• **ABOUT THIS EXERCISE**
Output exactly the lines from the one with "Click the checkmark" through the last line of the data below, both included, and nothing more.
-=-=-
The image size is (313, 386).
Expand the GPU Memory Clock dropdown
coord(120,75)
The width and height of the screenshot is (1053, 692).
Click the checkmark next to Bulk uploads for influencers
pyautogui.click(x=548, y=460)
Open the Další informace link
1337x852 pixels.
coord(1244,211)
-=-=-
• **RESPONSE TO THIS TASK**
Click the checkmark next to Bulk uploads for influencers
pyautogui.click(x=548, y=460)
Open the Další informace link
1337x852 pixels.
coord(1244,211)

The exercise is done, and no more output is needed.